Many years ago, Jesus began a small group ministry with 12 untrained and uneducated men. The simple instructions were to “follow him.” If I were one of the disciples, I think I would want a little more information before making such a life-changing and demanding decision. Not these guys. The request was to follow and the response was to follow. I find two things curious about Jesus’ disciples. First, that they were so willing to follow and second, that they were so willing to learn. Jesus and His disciples modeled effective small group ministry as they spent time together, talked, listened, discussed, learned, disagreed, reconciled, and were eager to learn more and more about becoming effective disciples. They didn’t always get it right, but it was evident that the intention was there. Here are a few tips to help you be a better member of a small group.

Spend Time Together

Jesus and His disciples spent more time together than they did apart. Their relationships together were a priority. When you as a small group member intentionally decide to make your small group relationships a priority, good things happen. The more time you spend together, the closer you grow to each other. This leads to effectively and specifically praying for your small group family. Now, I also realize that spending more time with each other may cause you to become irritated with some of your small group family. Remember, you are a family, so work through those issues like you would in your own family! No profanity, spitting, fist fighting, or slapping!

Be Quick to Listen and Slow to Speak

So often people in your small groups want to talk and not listen. Peter, one of Jesus’ disciples, is a perfect example of this. He always wanted to talk first and listen second. It took Peter several years to understand the importance of listening. I find when I talk, the only thing I learn is what I already know. But, when someone else speaks, I tend to learn from them. Realizing that others may know something that you don’t know is a tough lesson to learn. But, once you learn that lesson, you begin to learn so much more. Think before you respond and it will improve your ability and opportunity to learn.

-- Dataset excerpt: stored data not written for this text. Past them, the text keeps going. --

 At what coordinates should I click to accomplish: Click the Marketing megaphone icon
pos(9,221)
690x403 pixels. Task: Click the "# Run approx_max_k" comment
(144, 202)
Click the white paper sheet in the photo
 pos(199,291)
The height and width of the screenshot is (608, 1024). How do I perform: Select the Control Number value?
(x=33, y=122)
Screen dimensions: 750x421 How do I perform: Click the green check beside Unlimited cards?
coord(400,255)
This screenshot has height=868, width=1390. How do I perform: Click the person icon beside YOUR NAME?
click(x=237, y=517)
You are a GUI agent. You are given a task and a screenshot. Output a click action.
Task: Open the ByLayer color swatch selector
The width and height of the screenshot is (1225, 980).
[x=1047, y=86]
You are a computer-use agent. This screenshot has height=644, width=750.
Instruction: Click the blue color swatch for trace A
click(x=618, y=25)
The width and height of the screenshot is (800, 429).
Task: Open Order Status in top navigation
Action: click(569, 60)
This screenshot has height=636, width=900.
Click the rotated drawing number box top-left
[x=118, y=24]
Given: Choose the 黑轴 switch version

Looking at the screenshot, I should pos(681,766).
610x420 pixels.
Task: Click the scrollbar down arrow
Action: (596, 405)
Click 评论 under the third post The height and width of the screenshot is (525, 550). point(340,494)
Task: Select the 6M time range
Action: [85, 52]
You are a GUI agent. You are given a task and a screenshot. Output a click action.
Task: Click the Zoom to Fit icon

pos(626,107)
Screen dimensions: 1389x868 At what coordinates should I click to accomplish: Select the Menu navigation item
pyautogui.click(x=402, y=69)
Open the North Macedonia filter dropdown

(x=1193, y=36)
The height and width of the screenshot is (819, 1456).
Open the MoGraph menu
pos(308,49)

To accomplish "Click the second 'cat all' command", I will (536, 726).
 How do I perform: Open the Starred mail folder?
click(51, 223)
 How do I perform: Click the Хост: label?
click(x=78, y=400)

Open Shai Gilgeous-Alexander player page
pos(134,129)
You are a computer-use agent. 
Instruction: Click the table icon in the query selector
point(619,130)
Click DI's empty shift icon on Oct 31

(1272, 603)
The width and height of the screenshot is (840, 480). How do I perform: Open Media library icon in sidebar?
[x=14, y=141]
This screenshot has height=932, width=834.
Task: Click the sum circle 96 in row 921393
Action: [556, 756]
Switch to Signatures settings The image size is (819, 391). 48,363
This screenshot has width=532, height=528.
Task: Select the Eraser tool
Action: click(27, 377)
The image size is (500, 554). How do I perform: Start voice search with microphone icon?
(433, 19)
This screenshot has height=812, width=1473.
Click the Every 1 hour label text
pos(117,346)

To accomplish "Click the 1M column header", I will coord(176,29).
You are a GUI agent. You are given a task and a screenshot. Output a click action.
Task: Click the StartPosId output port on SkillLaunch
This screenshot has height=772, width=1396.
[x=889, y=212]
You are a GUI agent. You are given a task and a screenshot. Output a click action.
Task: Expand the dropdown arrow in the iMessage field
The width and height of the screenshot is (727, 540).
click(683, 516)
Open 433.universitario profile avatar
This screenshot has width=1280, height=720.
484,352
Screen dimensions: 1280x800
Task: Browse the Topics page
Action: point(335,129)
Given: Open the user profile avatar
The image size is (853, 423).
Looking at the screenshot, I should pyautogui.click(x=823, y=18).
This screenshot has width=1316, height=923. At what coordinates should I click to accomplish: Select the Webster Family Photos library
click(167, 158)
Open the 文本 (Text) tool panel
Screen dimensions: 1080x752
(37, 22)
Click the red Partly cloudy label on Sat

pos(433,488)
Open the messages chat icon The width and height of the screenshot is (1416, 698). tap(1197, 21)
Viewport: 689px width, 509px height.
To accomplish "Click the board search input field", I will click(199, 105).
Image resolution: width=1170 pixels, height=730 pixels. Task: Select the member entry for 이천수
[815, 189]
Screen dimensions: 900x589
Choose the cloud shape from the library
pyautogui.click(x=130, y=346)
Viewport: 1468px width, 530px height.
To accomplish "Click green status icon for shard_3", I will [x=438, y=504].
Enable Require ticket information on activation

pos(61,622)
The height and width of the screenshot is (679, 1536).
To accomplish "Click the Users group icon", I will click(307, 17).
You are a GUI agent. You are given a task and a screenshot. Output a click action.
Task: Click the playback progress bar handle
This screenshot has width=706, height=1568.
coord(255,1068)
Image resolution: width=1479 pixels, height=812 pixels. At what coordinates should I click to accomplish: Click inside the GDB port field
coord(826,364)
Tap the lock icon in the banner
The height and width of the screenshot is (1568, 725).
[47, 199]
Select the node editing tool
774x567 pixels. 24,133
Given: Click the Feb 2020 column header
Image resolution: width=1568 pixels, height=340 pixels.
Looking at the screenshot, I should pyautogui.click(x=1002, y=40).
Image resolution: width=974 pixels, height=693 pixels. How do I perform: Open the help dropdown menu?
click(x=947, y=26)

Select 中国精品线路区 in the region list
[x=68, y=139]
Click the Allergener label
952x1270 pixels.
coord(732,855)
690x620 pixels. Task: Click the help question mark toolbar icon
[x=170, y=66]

Transparency is your Friend

No man is very comfortable with transparency because it is often considered a sign of weakness. In fact, women are actually better at this skill than men. If you are married you know what I mean! Transparency in your small group family is important because it is where healing and helping begin. None of your group members can offer help, specific prayers, or encouragement to you if you are not transparent with your needs and current life situation. Transparency is developed over time and is a critical skill every small group member should posses. Again, that is why it is important to spend time together.
Time + Humility + Desire = Transparency!

Learn from Disagreement

Many small group members fear disagreement in their groups. They believe that disagreement is somehow sinful and should be avoided. Let me be clear, disagreement is healthy, but conflict is unhealthy. Disagreement is issue oriented but conflict turns personal. While conflict and personal verbal shots taken at one another are not advised, I do look at disagreement as an opportunity to learn from another’s point of view. Disagreement is only dangerous when things become personal. Be careful to not become personal with your point of view on an issue. If you become combative, you just changed the rules. You can disagree without calling names or cutting another person apart.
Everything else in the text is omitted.